MepR, a repressor of the Staphylococcus aureus MATE family multidrug efflux pump MepA, is a substrate-responsive regulatory protein

Abstract

The mepRAB gene cluster of Staphylococcus aureus encodes a MarR family repressor (MepR; known to repress mepA expression), a MATE family multidrug efflux pump (MepA), and a protein of unknown function (MepB). In this report, we show that MepR also is autoregulatory, repressing the expression of its own gene.

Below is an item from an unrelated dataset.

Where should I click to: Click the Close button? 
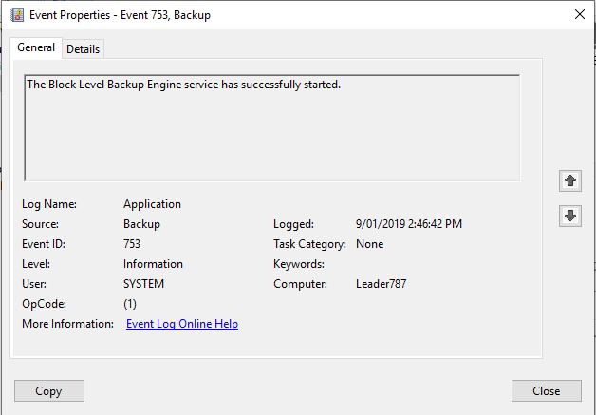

Exposure of strains containing a mepR::lacZ fusion with mepR provided in trans under the control of an inducible promoter, or a mepA::lacZ fusion alone, to subinhibitory concentrations of MepA substrates resulted in variably increased expression mainly of mepA. Mobility shift assays revealed that MepR binds upstream of mepR and mepA, with an apparently higher affinity for the mepA binding site. MepA substrates abrogated MepR binding to each site in a differential manner, with the greatest effect observed on the MepR-mepA operator interaction. DNase I footprinting identified precise binding sites which included promoter motifs, inverted repeats, and transcription start sites for mepR and mepA, as well as a conserved GTTAG motif, which may be a signature recognition sequence for MepR. Analogous to other multidrug efflux pump regulatory proteins such as QacR, the substrate-MepR interaction likely results in its dissociation from its mepA, and in a more limited fashion its mepR, operator sites and relief of its repressive effect. The enhanced effect of substrates on mepA compared to mepR expression, and on the MepR-mepA operator interaction, results in significant relief of mepA and relative maintenance of mepR repression, leading to increased MepA protein unimpeded by MepR when the need for detoxification exists.

FIG. 1.

Gel mobility shift analysis of the effect of MepA substrates on the binding of MepR to operator sites in the mepR and mepA upstream regions. Competing DNA consisted of a 200-fold molar excess of DNA identical to the target fragment (superscript a, specific competitor) or salmon sperm DNA (superscript b, nonspecific competitor). The specificity of the MepR operator interaction is demonstrated in the first four lanes of each gel, in which reversal of the MepR-mediated shift in the presence of excess specific competitor DNA and the lack of such reversal in the presence of nonspecific competitor DNA are shown. P, pentamidine; T, TPP; CH, chlorhexidine; C, cetrimide; D, dequalinium; BC, BAC; +, present; −, absent.

FIG. 2.

Competition gel MSA. Labeled mepR and mepA upstream target DNA sequences were combined with doubling dilutions of unlabeled alternate target (competing) DNA. Values indicate the molar excesses of competing DNA used. Superscript a, excess unlabeled DNA identical to the indicated target (specificity control). +, present; −, absent.

FIG. 3.

MepR footprint, mepR upstream region. (A) The biotinylated mepR upstream fragment (167 bp) was incubated without (−) and with (+) purified MepR before being subjected to DNase I digestion and subsequent electrophoresis. The MepR-protected regions on the sense and antisense strands are boxed. (B) Nucleotide sequence of the MepR operator site upstream of mepR. An inverted repeat is indicated by bold arrows; the partial −10 promoter motif and the mepR transcription start site (TSS, determined previously) are shown in bold; the conserved GTTAG sequence is underlined.

FIG. 4.

MepR footprint, mepA upstream region. See the Fig. 3 legend for details. The DNA target used was 244 bp (see text). (A) Sense and antisense strand footprints. (B) Nucleotide sequence of the MepR operator sequence upstream of mepA. Note the presence of two inverted repeats and GTTAG sequences.